*** DOCUMENT TEXT Section Begins ***

Bushfires in Australia

Authorities confirmed that at least 108 people died in fires described by Prime Minister Kevin Rudd as "hell in all its fury", gave warning that the number of dead was expected to climb higher as they continue the grim search for at least 100 people who remain unaccounted for in the ruins of houses and the shells of charred cars.

Authorities said more destruction was possible, with 31 fires still burning in the state, although a cooler front was aiding firefighters. It was estimated it could take weeks to bring some of the fires under control.

Mr Rudd said the bush fires, some of which police believe were deliberately lit, constituted "mass murder", with media reporting the death toll could reach 170 as authorities searched hundreds of burnt-out homes.

The infernos, which started on Saturday in a period of record temperatures, destroyed at least 750 homes as they burned through 350,000 hectares of towns and farmland in the state of Victoria in a day and night already dubbed "Black Saturday". Entire towns have been wiped off the map, with aerial images of the region showing an eerie moonscape of blackened earth and collapsed homes where fields and communities used to stand.

Most of the damage was done by two massive fires - one that virtually wiped out towns northeast of Melbourne including Kinglake and Marysville with a 60-mile front - and a second inferno that raced across Gippsland. Burnt-out cars were strewn across the road outside Kinglake, testimony to residents who made doomed attempts to escape.

*** DOCUMENT TEXT Section Ends ***
*** SOURCE DATA Section Begins ***

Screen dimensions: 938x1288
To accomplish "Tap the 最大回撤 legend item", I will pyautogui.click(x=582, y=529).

*** SOURCE DATA Section Ends ***
*** SOURCE DATA Section Begins ***

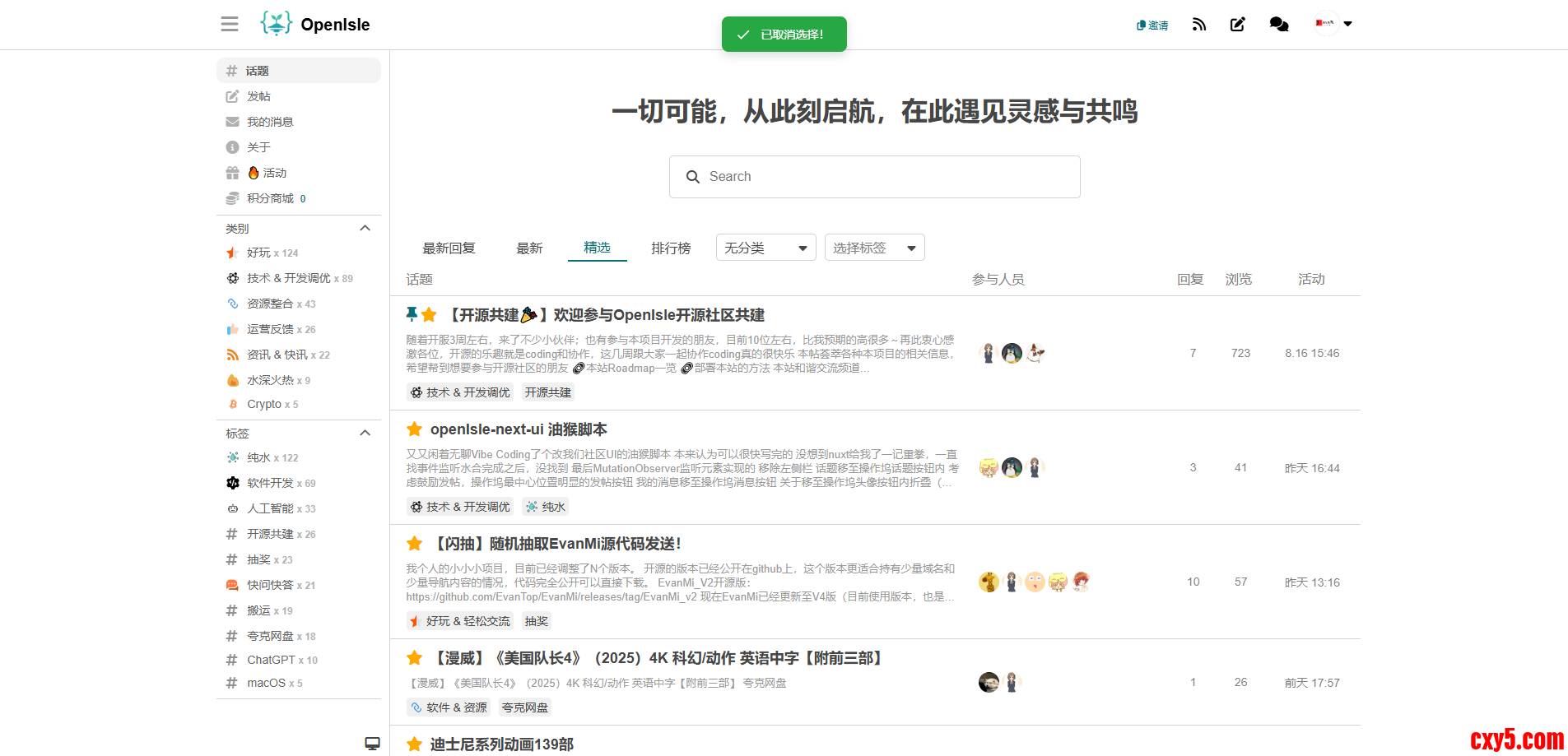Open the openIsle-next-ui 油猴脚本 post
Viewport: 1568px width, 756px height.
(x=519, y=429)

*** SOURCE DATA Section Ends ***

■ **USING THE INFORMATION**:
1. In the text on the Australian bushfires, which two towns northeast of Melbourne does it name as virtually wiped out?
2. Continue the text on the Australian bushfires from its last sentence.

■ **TASK-BY-TASK OUTPUTS**:
1. Kinglake and Marysville.

2.
GCP hypothesis test: I have not been able to learn when the fires started or the time of the tragic loss of life, so we will use a 24 hour period that definitely includes most of the early part of the tragedy. 11:00:00 Saturday February 7, 2009 in Australia/Melbourne converts to 00:00:00 Saturday February 7, 2009 in UTC. We will make the formal prediction the 24 hour UTC day, which includes 11:00 am Saturday to 11:00 Sunday, Melbourne time. The resulting Chisquare is 85961.001 on 86400 df, for p = 0.855 and corresponding Z = -1.056. I have marked an unusual peak in the middle of this data sequence beginning at midnight with a very strong positive departure that persists for half an hour then turns to a persisting negative trend for the rest of the 24 hour period.

Bushfires in
Australia

It is important to keep in mind that we have only a tiny statistical effect, so that it is always hard to distinguish signal from noise. This means that every "success" might be largely driven by chance, and every "null" might include a real signal overwhelmed by noise. In the long run, a real effect can be identified only by patiently accumulating replications of similar analyses.